Algumas empresas aéreas já começaram a cobrar taxas para bagagens de mão. A Latam e a Gol criaram novas tarifas, inicialmente para trechos internacionais operados pelas próprias empresas com origem no exterior. Essa nova política corporativa gerou a reação do presidente da Câmara dos Deputados, Hugo Motta. De acordo com o parlamentar, a casa deve apreciar com urgência o projeto de lei que desobriga os passageiros a pagarem essas taxas.
A cobrança para despacho de bagagem no Brasil começou em 2017 e, agora, pode se estender até às bagagens de mão, aquelas que ficam na cabine do avião, uma mudança que não agradou os consumidores.
Algumas companhias aéreas, como a Gol e a Latam, já começaram a cobrar as novas tarifas, inicialmente apenas para trechos de voos internacionais. Essas duas empresas, por exemplo, oferecem uma taxa básica, em que o passageiro leve somente um artigo pessoal, como uma bolsa ou uma mochila, que caiba embaixo do assento da frente.
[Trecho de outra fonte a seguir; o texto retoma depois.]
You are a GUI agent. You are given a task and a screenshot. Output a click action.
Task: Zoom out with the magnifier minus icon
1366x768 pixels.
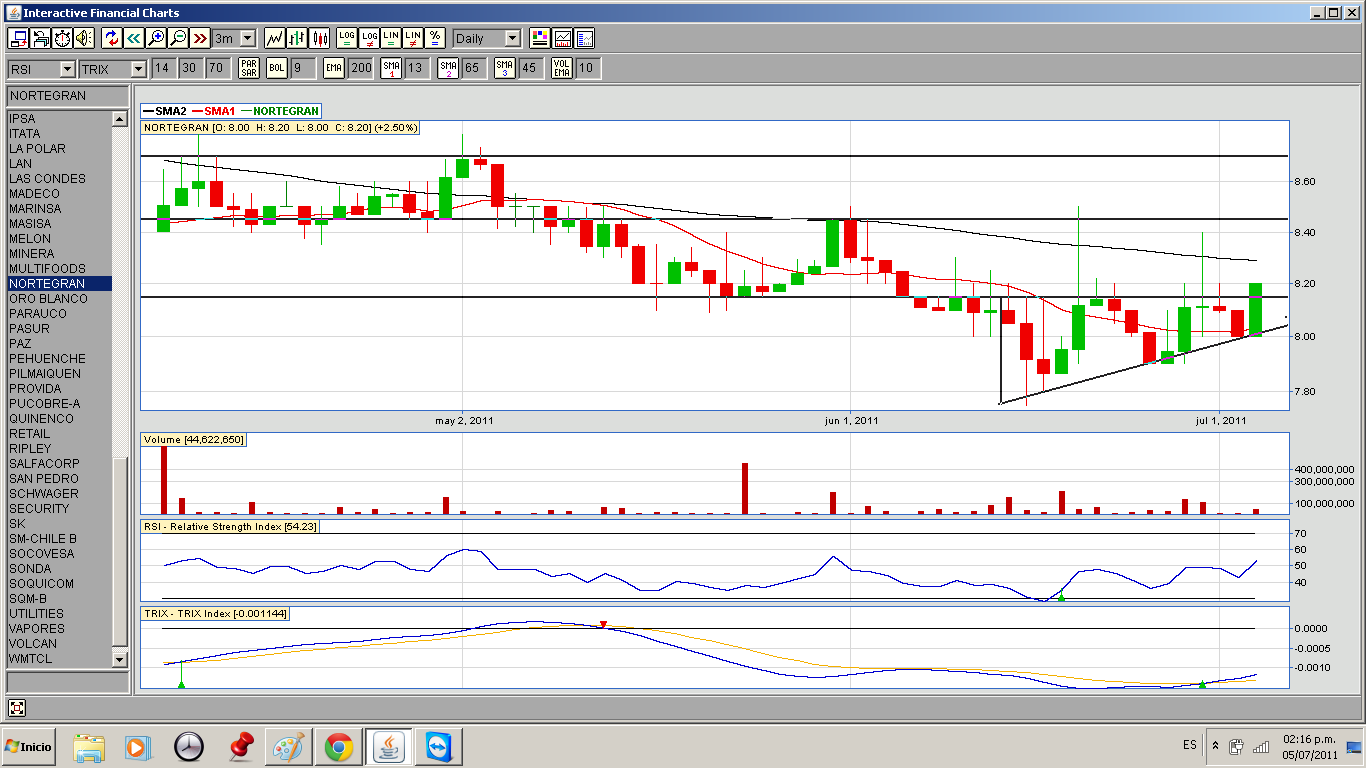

Segundo as empresas, a ideia é oferecer uma opção mais econômica, na qual o passageiro abre mão não só de despachar a bagagem, mas também de levar uma mala de mão de até 10 kg.
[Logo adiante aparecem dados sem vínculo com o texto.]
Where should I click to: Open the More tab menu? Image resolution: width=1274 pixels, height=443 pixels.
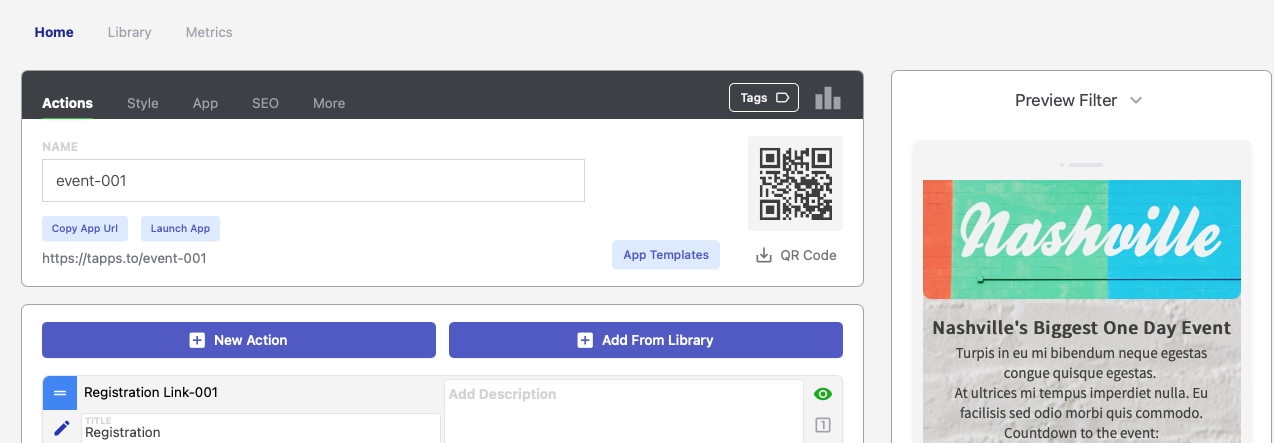(x=329, y=103)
A medida desagradou também o presidente da Câmara dos Deputados, Hugo Motta. Pelas redes sociais, Motta deu um recado às companhias aéreas. Ele destacou que a Câmara não vai aceitar o que ele chamou de “abuso”. Ainda afirmou que vai pautar a urgência de um projeto de lei que garante o direito do passageiro de levar consigo uma mala de mão e um item pessoal sem cobrança adicional.
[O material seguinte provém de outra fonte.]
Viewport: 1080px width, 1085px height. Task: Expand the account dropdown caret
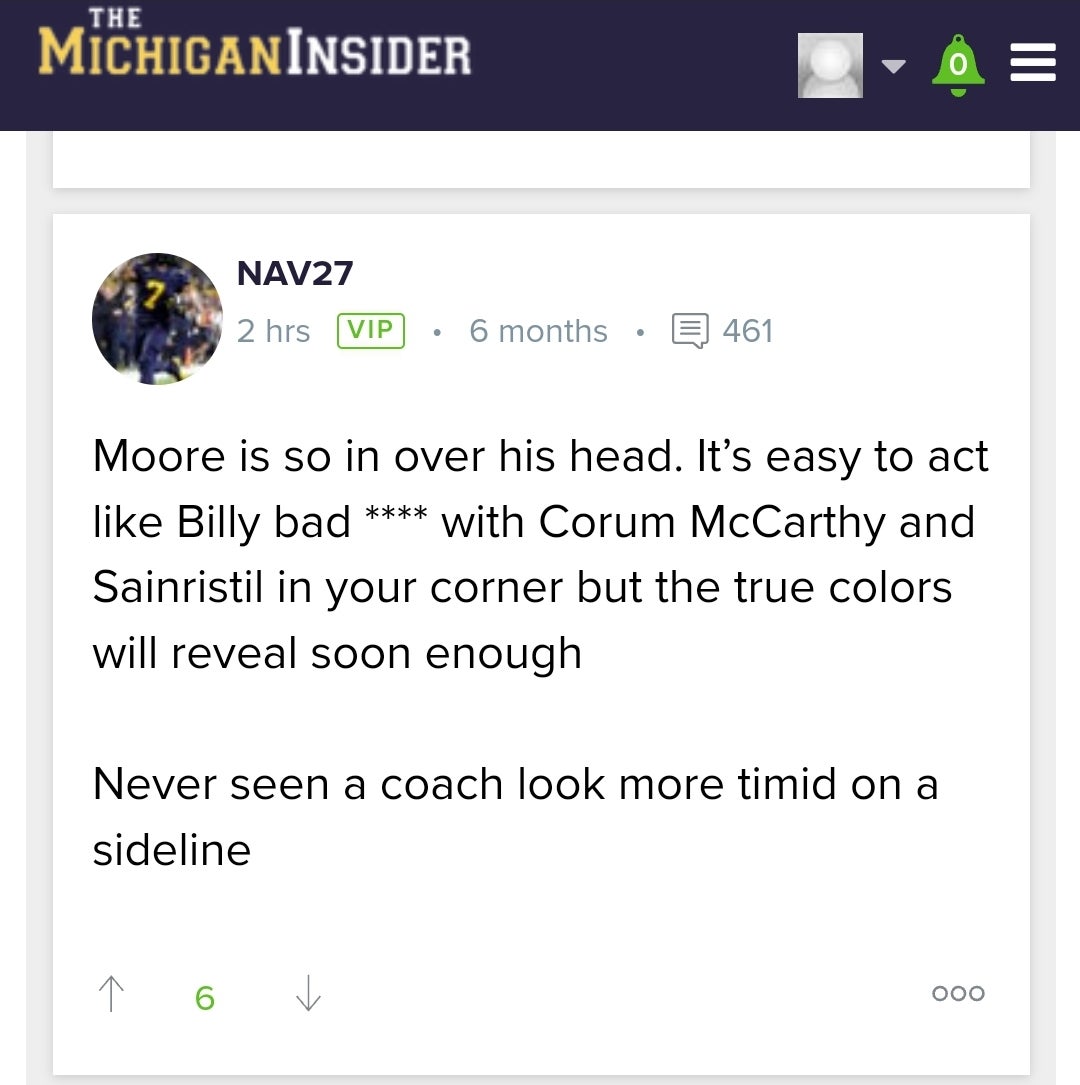tap(893, 67)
A Agência Nacional de Aviação Civil, a Anac, explicou que não há cobrança de bagagem de mão em voos domésticos, mas há distinção entre mochilas e malas de até 10 kg, que são acomodadas no compartimento superior das aeronaves. A agência elabora um plano de comunicação para ampliar a transparência sobre a composição das tarifas e vai realizar estudos técnicos para ajudar na redação do texto do projeto de lei da Câmara.
Secretaria Nacional do Consumidor, Senacon, afirmou que Latam e Gol foram notificadas a apresentar informações sobre a nova tarifa. A Senacon reconhece que as empresas podem estar legalmente amparadas, mas entende que a conduta não traz benefícios para o consumidor e, por isso, merece revisão.